Step 1, sort the data on the column you want to find the duplicates in.
Step 2, create a new column. In the first cell of the new column (assuming row 2, column B is the first cell of the column containing the possible duplicates), enter =B2=B3
Step 3, copy the new cell down into the other rows. The cell will evaluate to TRUE if a cell is the same as the next cell down.
Step 4, put an auto filter on the data and set it to just display TRUE entries for the new column
Step 5, you are now looking at just the duplicate data.

Friday, 2 October 2009

Another Ruby and Excel Tip

Producing a list of all the items that are in one column and not another is a bit of a bear in Excel. You'd either have to use vlookup and sort for N/A or write a Macro. Thanks to Ruby's excellent Array handling facilities it is really easy in Ruby. Most of the script below is concerned with getting the data into Ruby for processing.

require "win32ole"
excel = WIN32OLE.connect("Excel.Application")

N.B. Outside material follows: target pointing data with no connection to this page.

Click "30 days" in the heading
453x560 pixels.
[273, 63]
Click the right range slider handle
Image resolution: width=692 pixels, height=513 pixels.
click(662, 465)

# change the row and column numbers of source and destinations to suit your Excel Spreadsheet.
# Could bring these in as parameters if preferred
ws = excel.worksheets("Sheet1")

first_col = excel_column_to_a(2, 1, ws)
second_col = excel_column_to_a(2, 2, ws)
a_to_excel_column(first_col - second_col, 2, 3, ws)
a_to_excel_column(second_col - first_col, 3, 3, ws)


def a_to_excel_column(arr, row_number, col_number, sheet)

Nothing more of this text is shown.